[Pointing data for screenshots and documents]
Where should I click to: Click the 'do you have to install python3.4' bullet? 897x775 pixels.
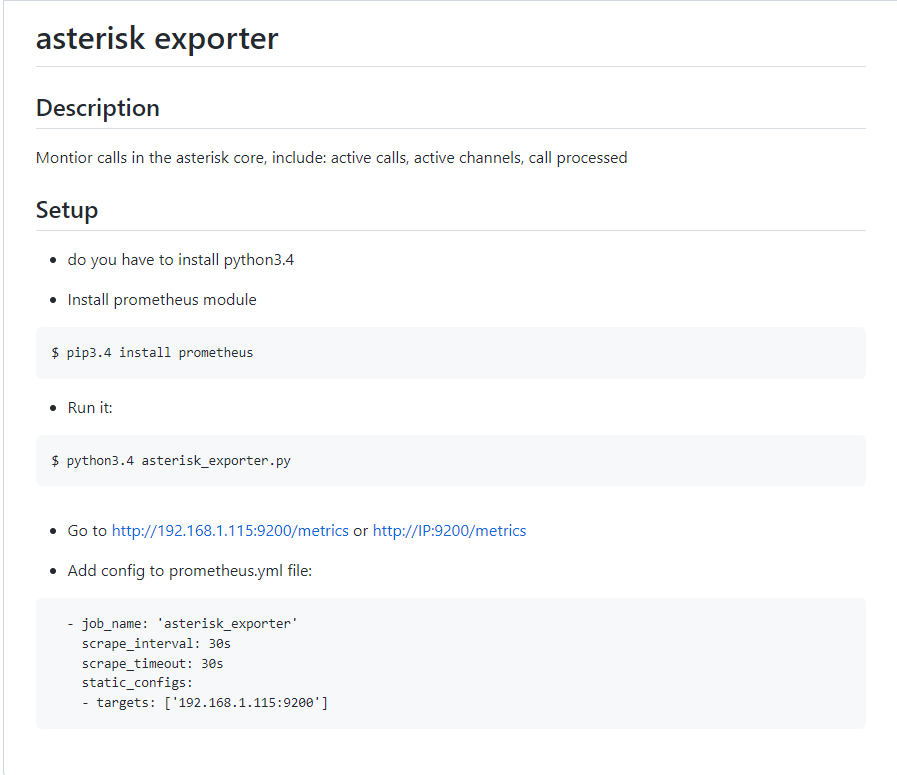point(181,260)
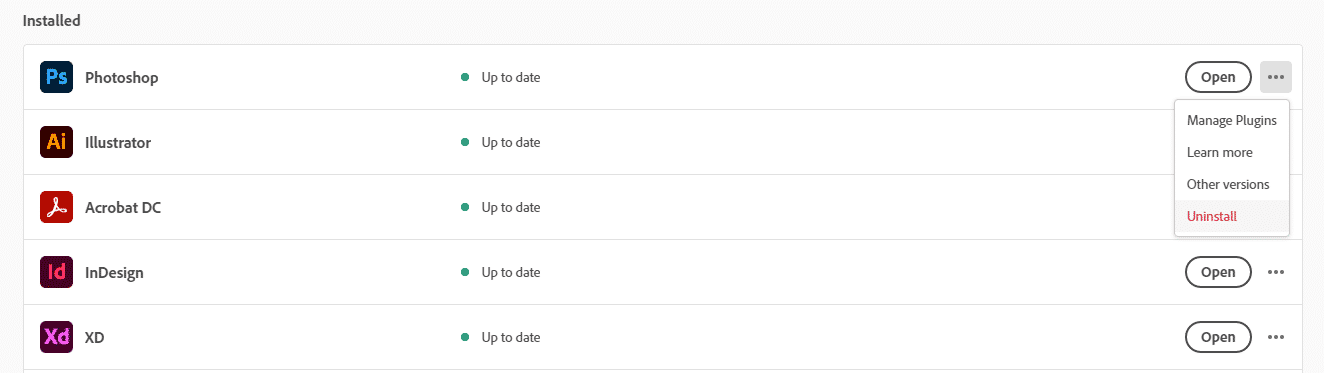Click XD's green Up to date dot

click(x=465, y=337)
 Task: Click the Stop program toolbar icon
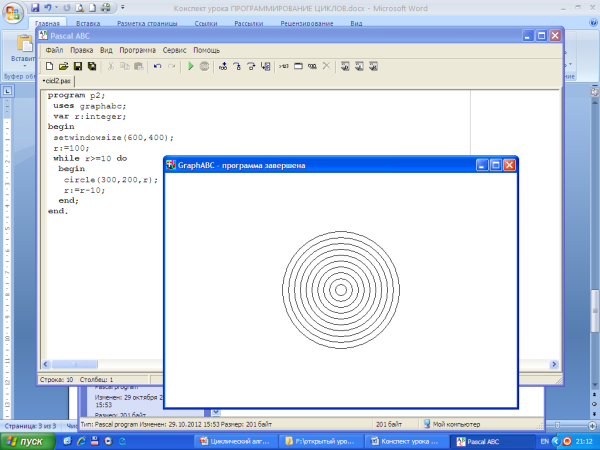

Stated problem: Render the data above as a JSON list of strings, one string per line, skipping blank lines. Leave the pictures out of your answer.

Result of this task:
[
  "Where should I click to: Click the 'do you have to install python3.4' bullet? 897x775 pixels.",
  "point(181,260)",
  "Click XD's green Up to date dot",
  "click(x=465, y=337)",
  " Task: Click the Stop program toolbar icon"
]